■ **Work to complete**: Copy out each line of the data that contains "click".

■ **Data excerpts**:
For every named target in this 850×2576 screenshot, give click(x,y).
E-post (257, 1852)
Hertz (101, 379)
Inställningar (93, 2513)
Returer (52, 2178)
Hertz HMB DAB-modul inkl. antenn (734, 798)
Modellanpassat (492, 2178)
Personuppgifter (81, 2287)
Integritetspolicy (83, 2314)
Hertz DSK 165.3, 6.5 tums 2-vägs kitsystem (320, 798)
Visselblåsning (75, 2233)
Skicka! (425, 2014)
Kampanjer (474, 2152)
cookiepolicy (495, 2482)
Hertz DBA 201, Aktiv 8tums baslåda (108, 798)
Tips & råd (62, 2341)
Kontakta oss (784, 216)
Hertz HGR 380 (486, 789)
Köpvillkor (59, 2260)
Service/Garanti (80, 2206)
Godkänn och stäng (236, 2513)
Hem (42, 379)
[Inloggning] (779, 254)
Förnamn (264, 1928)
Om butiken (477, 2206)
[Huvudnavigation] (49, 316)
==
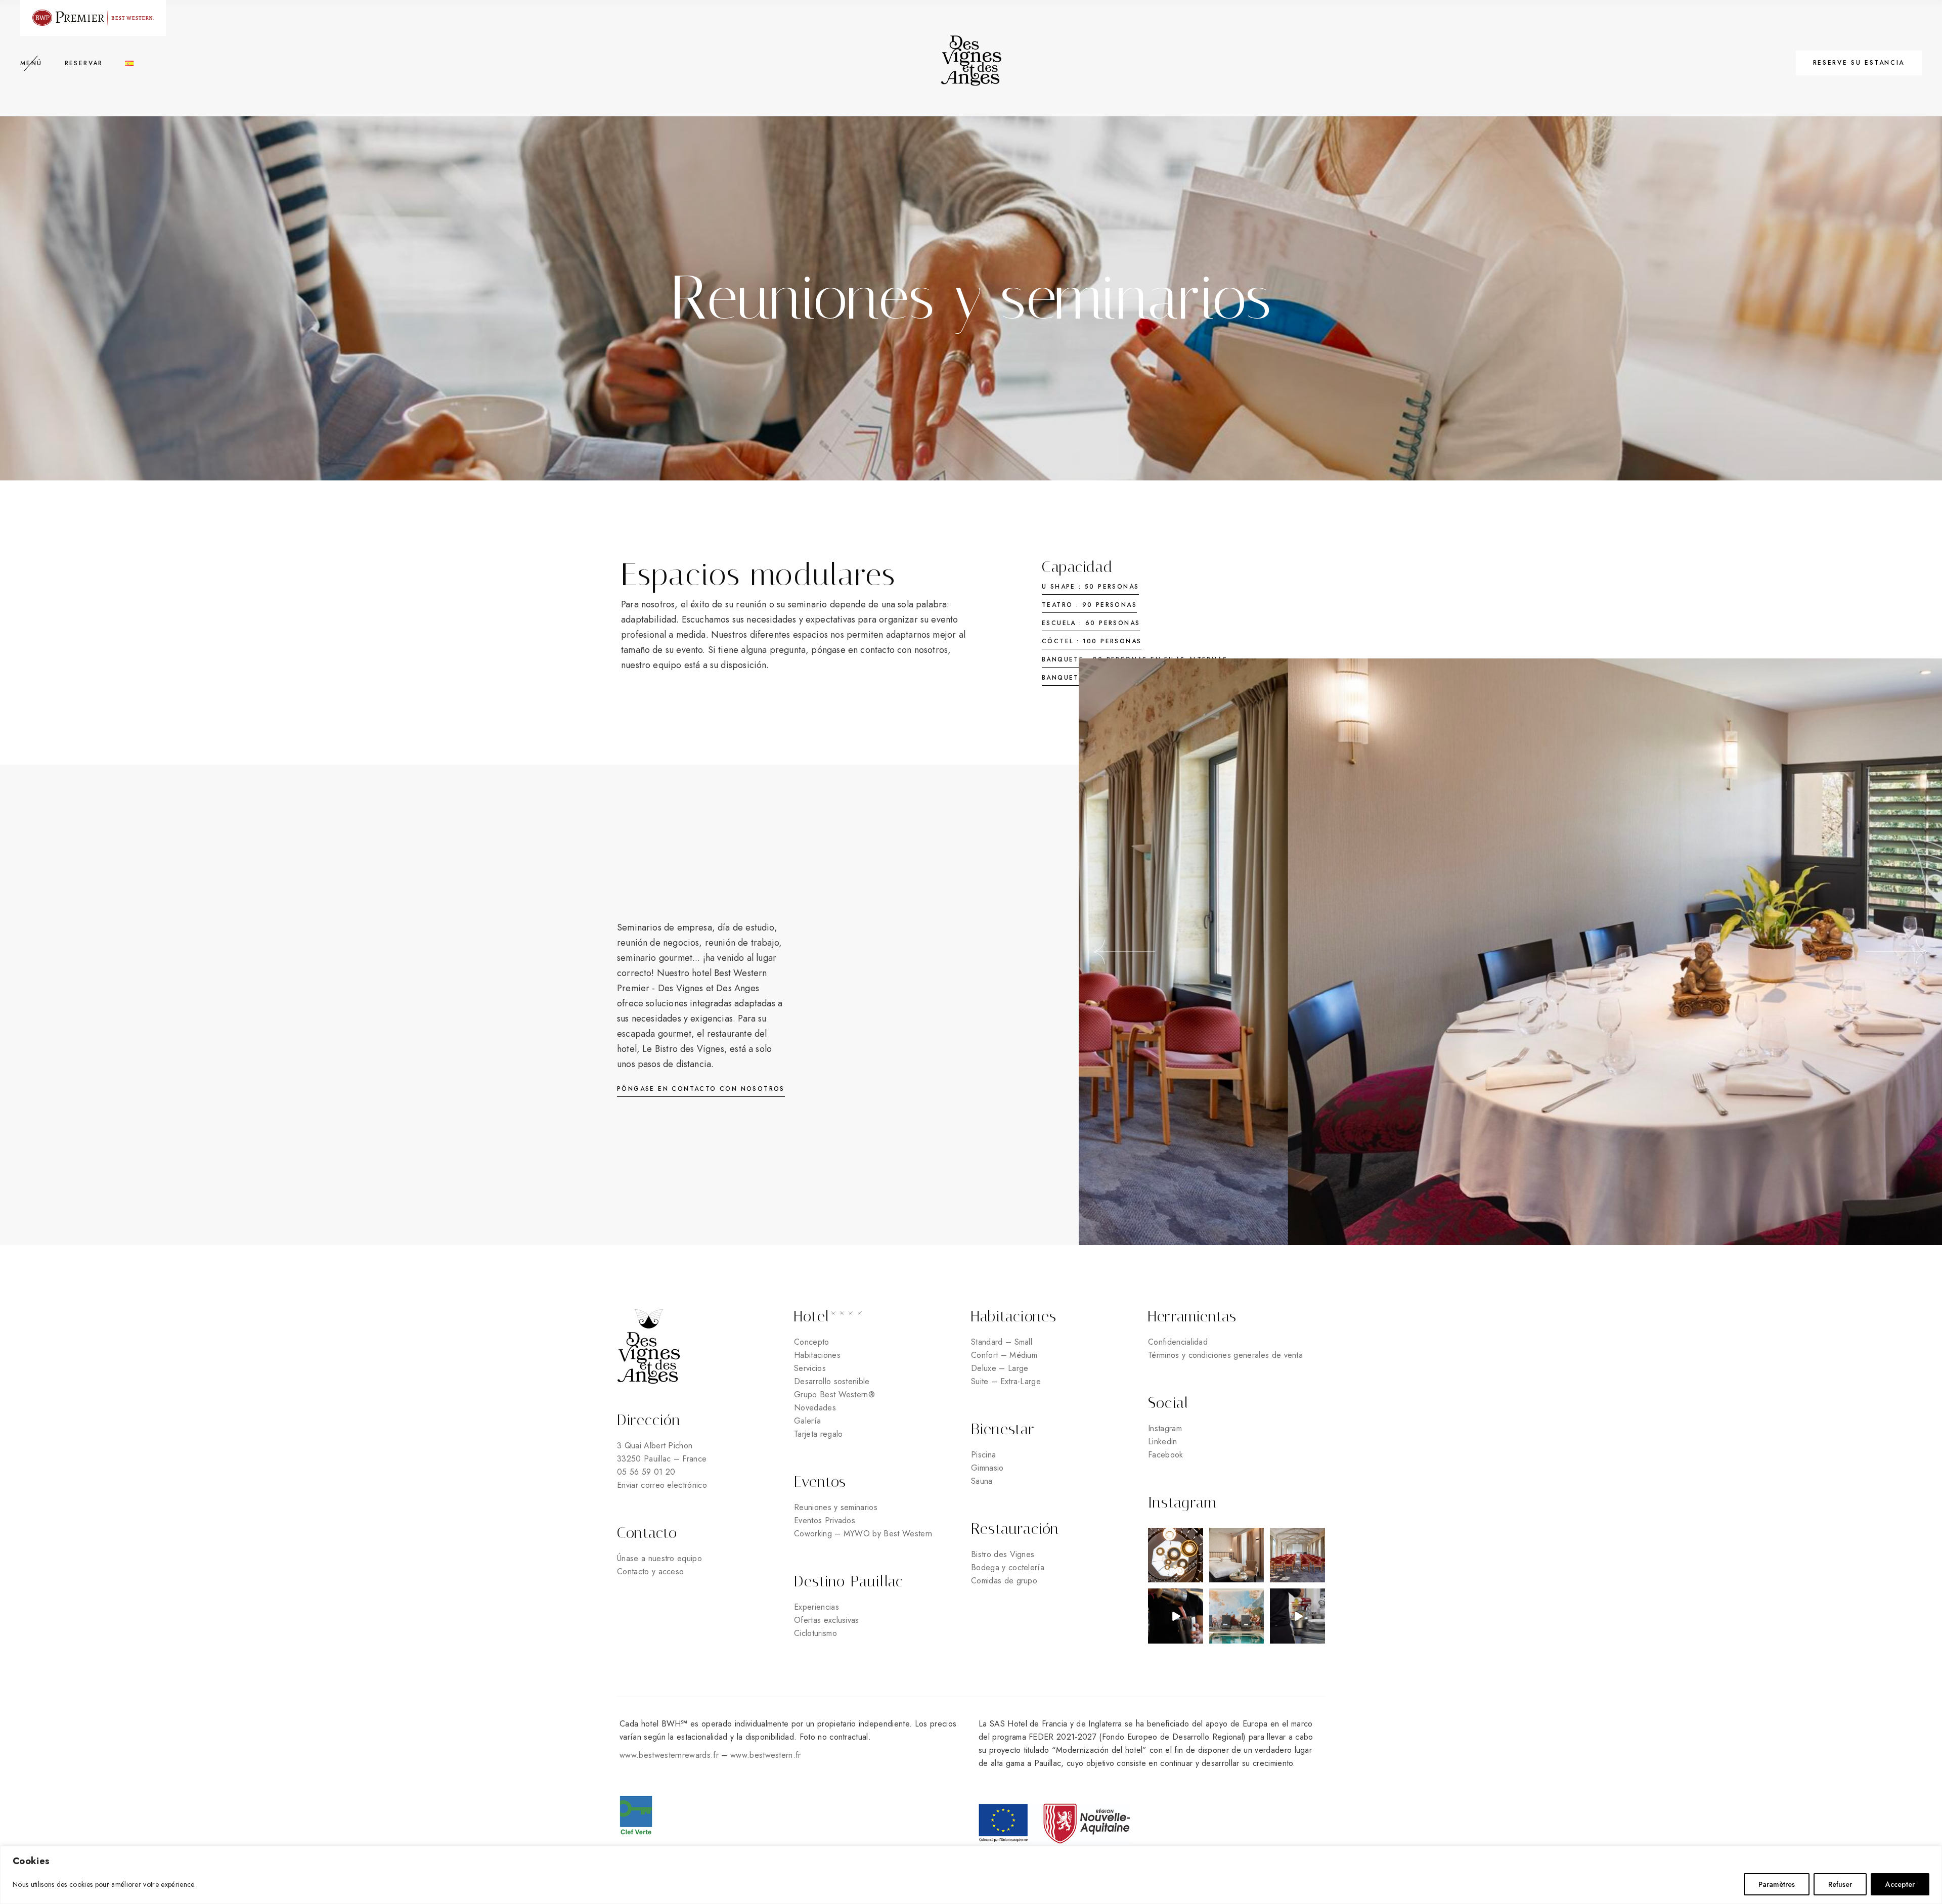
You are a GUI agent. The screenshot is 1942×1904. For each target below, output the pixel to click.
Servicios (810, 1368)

■ **Response area**:
For every named target in this 850×2576 screenshot, give click(x,y).
You are a GUI agent. The screenshot is 1942×1904. For each target below, output the pixel to click.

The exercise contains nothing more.